Carlos Aganzo Leyendo en el Teatro Liceo de Salamanca (foto de José Amador Martín)
Crear en Salamanca tiene el privilegio de difundir estos poemas de poeta Carlos Aganzo, miembros del Consejo Asesor de los Encuentros de Poetas Iberoamericanos de Salamanca, además de miembro del Jurado del Premio Internacional de Poesía Pilar Fernández Labrador, convocado desde Salamanca. Desde que apareció, en 1998, Ese lado violeta de las cosas, Carlos Aganzo (Madrid, 1963) ha publicado una docena de libros de poemas, entre ellos Manantiales (2002), La hora de los juncos (2006), Caídos Ángeles (2008), Las voces encendidas (2010), Las flautas de los bárbaros (2012), La hermosura (2014), En la región de Nod (2014) o Jardín con biblioteca (2020).
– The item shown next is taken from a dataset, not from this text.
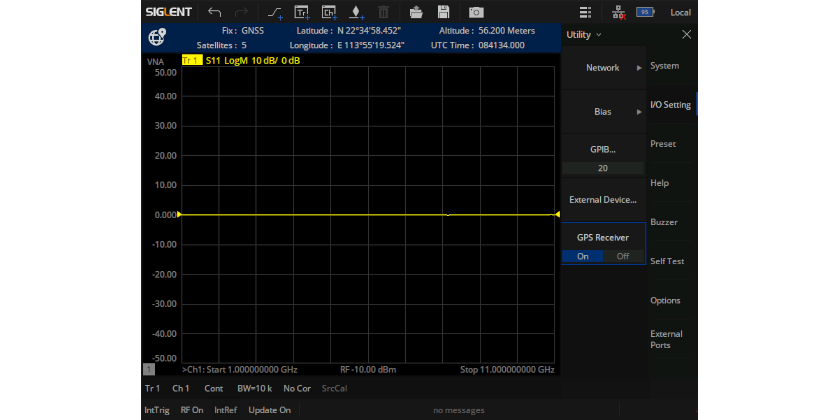Open the file folder icon
The height and width of the screenshot is (420, 840).
(x=416, y=12)
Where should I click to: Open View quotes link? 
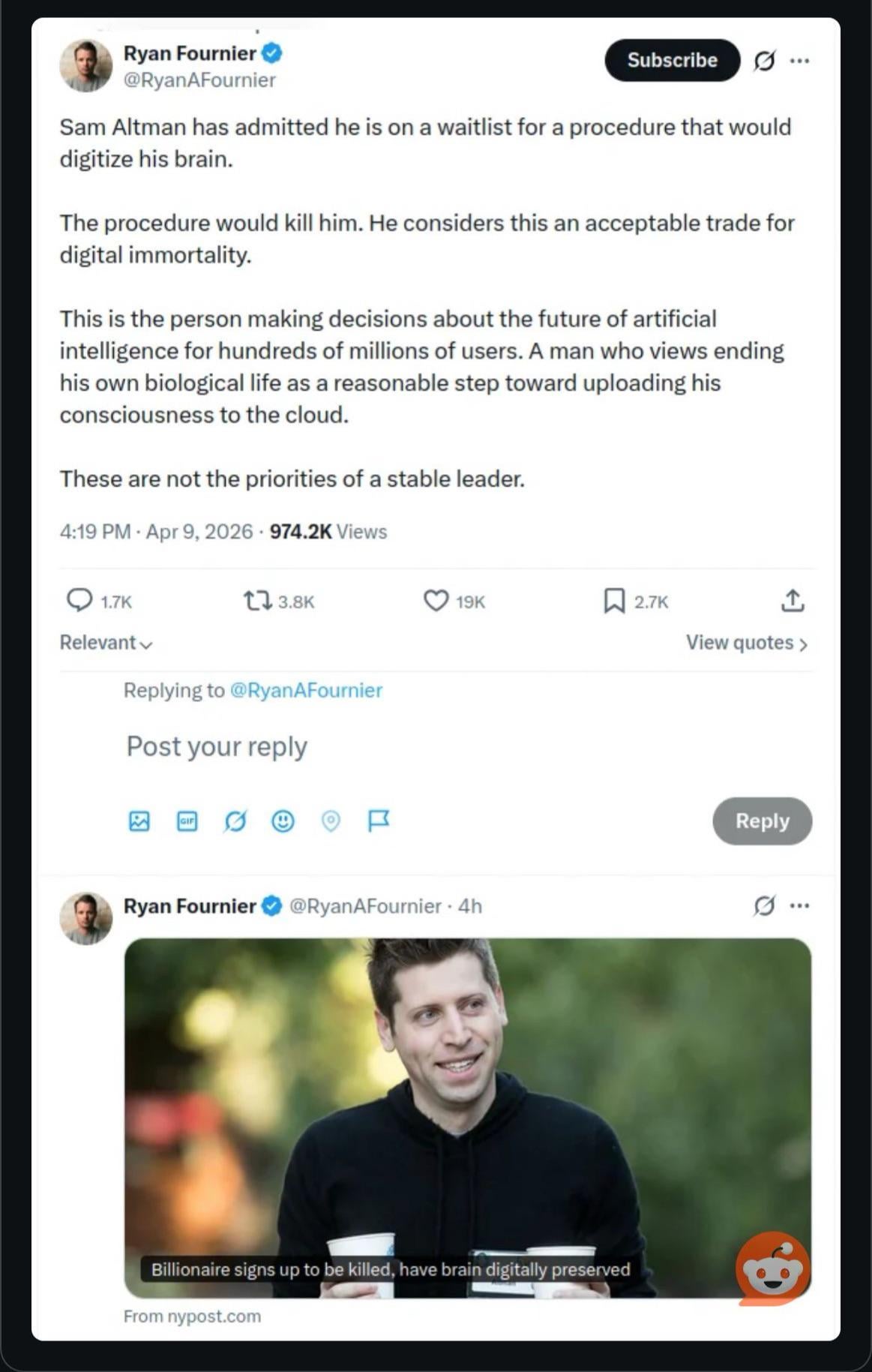tap(746, 643)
Su poesía esencial está reunida en las antologías Ícaro en los ojos (2017) y Arde el tiempo (2018). Ha publicado, además, numerosos libros de viajes por España. Sus trabajos han recibido distinciones como el premio Jaime Gil de Biedma o el Ciudad de Salamanca. En 2012 recibió el Premio Nacional de las Letras Teresa de Ávila. Como periodista, ha sido subdirector del diario Ya, de Madrid, y director de los rotativos La Voz de Huelva, Diario de Ávila y El Norte de Castilla.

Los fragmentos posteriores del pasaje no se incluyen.